_Activity_
Copy out the data in full, keeping each line exactly as it reads.

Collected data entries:
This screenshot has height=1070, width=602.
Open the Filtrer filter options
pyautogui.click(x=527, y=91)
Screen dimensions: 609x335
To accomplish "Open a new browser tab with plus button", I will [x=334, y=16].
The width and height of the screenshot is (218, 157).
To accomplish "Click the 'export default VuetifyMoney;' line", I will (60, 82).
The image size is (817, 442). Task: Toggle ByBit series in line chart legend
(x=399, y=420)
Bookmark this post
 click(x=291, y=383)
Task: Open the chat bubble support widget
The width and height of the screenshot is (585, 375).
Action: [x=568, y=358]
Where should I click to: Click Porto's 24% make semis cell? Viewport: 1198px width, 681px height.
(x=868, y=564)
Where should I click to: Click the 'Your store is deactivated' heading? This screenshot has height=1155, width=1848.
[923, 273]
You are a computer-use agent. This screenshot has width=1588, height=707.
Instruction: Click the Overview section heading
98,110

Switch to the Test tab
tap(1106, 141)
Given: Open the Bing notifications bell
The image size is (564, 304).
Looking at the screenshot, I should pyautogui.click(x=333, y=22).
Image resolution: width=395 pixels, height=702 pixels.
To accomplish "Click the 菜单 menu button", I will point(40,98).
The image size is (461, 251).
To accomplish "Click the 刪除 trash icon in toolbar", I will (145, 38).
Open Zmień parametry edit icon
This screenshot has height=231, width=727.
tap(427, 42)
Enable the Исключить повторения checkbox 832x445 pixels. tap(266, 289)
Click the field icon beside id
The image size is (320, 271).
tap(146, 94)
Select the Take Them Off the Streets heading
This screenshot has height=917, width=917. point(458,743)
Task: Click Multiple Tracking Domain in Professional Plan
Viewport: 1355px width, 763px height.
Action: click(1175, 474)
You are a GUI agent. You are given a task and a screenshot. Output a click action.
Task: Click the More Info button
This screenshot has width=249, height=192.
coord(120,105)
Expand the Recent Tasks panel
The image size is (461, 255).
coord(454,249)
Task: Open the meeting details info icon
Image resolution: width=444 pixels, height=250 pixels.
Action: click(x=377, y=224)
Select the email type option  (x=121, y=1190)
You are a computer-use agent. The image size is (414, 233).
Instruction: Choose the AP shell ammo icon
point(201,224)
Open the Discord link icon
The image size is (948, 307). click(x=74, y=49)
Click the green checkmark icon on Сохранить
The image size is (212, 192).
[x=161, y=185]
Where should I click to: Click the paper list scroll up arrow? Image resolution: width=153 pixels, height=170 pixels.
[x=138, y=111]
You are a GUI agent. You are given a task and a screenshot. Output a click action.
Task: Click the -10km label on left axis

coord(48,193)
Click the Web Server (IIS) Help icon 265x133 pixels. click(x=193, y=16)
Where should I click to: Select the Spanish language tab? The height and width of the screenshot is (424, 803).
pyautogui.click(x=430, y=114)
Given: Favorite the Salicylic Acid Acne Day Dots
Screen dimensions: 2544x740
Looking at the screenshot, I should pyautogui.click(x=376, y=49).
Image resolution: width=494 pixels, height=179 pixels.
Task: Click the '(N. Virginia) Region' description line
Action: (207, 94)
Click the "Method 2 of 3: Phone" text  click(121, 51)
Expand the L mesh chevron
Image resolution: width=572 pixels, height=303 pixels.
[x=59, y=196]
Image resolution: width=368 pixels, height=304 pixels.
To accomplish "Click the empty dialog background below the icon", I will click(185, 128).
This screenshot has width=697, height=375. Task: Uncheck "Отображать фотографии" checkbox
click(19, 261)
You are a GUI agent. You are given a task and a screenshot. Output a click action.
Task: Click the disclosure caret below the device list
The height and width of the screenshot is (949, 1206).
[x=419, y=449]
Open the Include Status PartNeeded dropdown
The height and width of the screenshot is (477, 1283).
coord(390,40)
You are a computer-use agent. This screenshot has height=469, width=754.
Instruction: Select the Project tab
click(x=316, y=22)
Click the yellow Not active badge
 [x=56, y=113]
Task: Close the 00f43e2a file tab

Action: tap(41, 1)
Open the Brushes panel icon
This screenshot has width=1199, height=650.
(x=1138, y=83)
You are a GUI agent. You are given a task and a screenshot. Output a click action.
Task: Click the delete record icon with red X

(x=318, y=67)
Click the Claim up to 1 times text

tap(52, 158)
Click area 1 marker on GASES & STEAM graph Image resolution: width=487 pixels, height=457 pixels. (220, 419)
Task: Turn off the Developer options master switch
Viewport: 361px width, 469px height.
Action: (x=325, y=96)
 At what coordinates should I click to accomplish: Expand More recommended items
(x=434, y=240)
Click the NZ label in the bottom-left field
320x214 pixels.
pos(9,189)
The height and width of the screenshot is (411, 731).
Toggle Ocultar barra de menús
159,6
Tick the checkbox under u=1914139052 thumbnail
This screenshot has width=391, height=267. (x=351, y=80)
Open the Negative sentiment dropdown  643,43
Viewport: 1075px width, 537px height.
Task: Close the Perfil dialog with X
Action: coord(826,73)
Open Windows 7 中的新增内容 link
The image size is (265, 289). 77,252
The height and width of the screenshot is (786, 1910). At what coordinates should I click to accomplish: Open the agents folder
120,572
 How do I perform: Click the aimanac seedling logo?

_Result of the exercise_
This screenshot has height=1070, width=602.
Open the Filtrer filter options
pyautogui.click(x=527, y=91)
Screen dimensions: 609x335
To accomplish "Open a new browser tab with plus button", I will [x=334, y=16].
The width and height of the screenshot is (218, 157).
To accomplish "Click the 'export default VuetifyMoney;' line", I will (60, 82).
The image size is (817, 442). Task: Toggle ByBit series in line chart legend
(x=399, y=420)
Bookmark this post
 click(x=291, y=383)
Task: Open the chat bubble support widget
The width and height of the screenshot is (585, 375).
Action: [x=568, y=358]
Where should I click to: Click Porto's 24% make semis cell? Viewport: 1198px width, 681px height.
(x=868, y=564)
Where should I click to: Click the 'Your store is deactivated' heading? This screenshot has height=1155, width=1848.
[923, 273]
You are a computer-use agent. This screenshot has width=1588, height=707.
Instruction: Click the Overview section heading
98,110

Switch to the Test tab
tap(1106, 141)
Given: Open the Bing notifications bell
The image size is (564, 304).
Looking at the screenshot, I should pyautogui.click(x=333, y=22).
Image resolution: width=395 pixels, height=702 pixels.
To accomplish "Click the 菜单 menu button", I will point(40,98).
The image size is (461, 251).
To accomplish "Click the 刪除 trash icon in toolbar", I will (145, 38).
Open Zmień parametry edit icon
This screenshot has height=231, width=727.
tap(427, 42)
Enable the Исключить повторения checkbox 832x445 pixels. tap(266, 289)
Click the field icon beside id
The image size is (320, 271).
tap(146, 94)
Select the Take Them Off the Streets heading
This screenshot has height=917, width=917. point(458,743)
Task: Click Multiple Tracking Domain in Professional Plan
Viewport: 1355px width, 763px height.
Action: click(1175, 474)
You are a GUI agent. You are given a task and a screenshot. Output a click action.
Task: Click the More Info button
This screenshot has width=249, height=192.
coord(120,105)
Expand the Recent Tasks panel
The image size is (461, 255).
coord(454,249)
Task: Open the meeting details info icon
Image resolution: width=444 pixels, height=250 pixels.
Action: click(x=377, y=224)
Select the email type option  (x=121, y=1190)
You are a computer-use agent. The image size is (414, 233).
Instruction: Choose the AP shell ammo icon
point(201,224)
Open the Discord link icon
The image size is (948, 307). click(x=74, y=49)
Click the green checkmark icon on Сохранить
The image size is (212, 192).
[x=161, y=185]
Where should I click to: Click the paper list scroll up arrow? Image resolution: width=153 pixels, height=170 pixels.
[x=138, y=111]
You are a GUI agent. You are given a task and a screenshot. Output a click action.
Task: Click the -10km label on left axis

coord(48,193)
Click the Web Server (IIS) Help icon 265x133 pixels. click(x=193, y=16)
Where should I click to: Select the Spanish language tab? The height and width of the screenshot is (424, 803).
pyautogui.click(x=430, y=114)
Given: Favorite the Salicylic Acid Acne Day Dots
Screen dimensions: 2544x740
Looking at the screenshot, I should pyautogui.click(x=376, y=49).
Image resolution: width=494 pixels, height=179 pixels.
Task: Click the '(N. Virginia) Region' description line
Action: (207, 94)
Click the "Method 2 of 3: Phone" text  click(121, 51)
Expand the L mesh chevron
Image resolution: width=572 pixels, height=303 pixels.
[x=59, y=196]
Image resolution: width=368 pixels, height=304 pixels.
To accomplish "Click the empty dialog background below the icon", I will click(185, 128).
This screenshot has width=697, height=375. Task: Uncheck "Отображать фотографии" checkbox
click(19, 261)
You are a GUI agent. You are given a task and a screenshot. Output a click action.
Task: Click the disclosure caret below the device list
The height and width of the screenshot is (949, 1206).
[x=419, y=449]
Open the Include Status PartNeeded dropdown
The height and width of the screenshot is (477, 1283).
coord(390,40)
You are a computer-use agent. This screenshot has height=469, width=754.
Instruction: Select the Project tab
click(x=316, y=22)
Click the yellow Not active badge
 [x=56, y=113]
Task: Close the 00f43e2a file tab

Action: tap(41, 1)
Open the Brushes panel icon
This screenshot has width=1199, height=650.
(x=1138, y=83)
You are a GUI agent. You are given a task and a screenshot. Output a click action.
Task: Click the delete record icon with red X

(x=318, y=67)
Click the Claim up to 1 times text

tap(52, 158)
Click area 1 marker on GASES & STEAM graph Image resolution: width=487 pixels, height=457 pixels. (220, 419)
Task: Turn off the Developer options master switch
Viewport: 361px width, 469px height.
Action: (x=325, y=96)
 At what coordinates should I click to accomplish: Expand More recommended items
(x=434, y=240)
Click the NZ label in the bottom-left field
320x214 pixels.
pos(9,189)
The height and width of the screenshot is (411, 731).
Toggle Ocultar barra de menús
159,6
Tick the checkbox under u=1914139052 thumbnail
This screenshot has width=391, height=267. (x=351, y=80)
Open the Negative sentiment dropdown  643,43
Viewport: 1075px width, 537px height.
Task: Close the Perfil dialog with X
Action: coord(826,73)
Open Windows 7 中的新增内容 link
The image size is (265, 289). 77,252
The height and width of the screenshot is (786, 1910). At what coordinates should I click to accomplish: Open the agents folder
120,572
 How do I perform: Click the aimanac seedling logo?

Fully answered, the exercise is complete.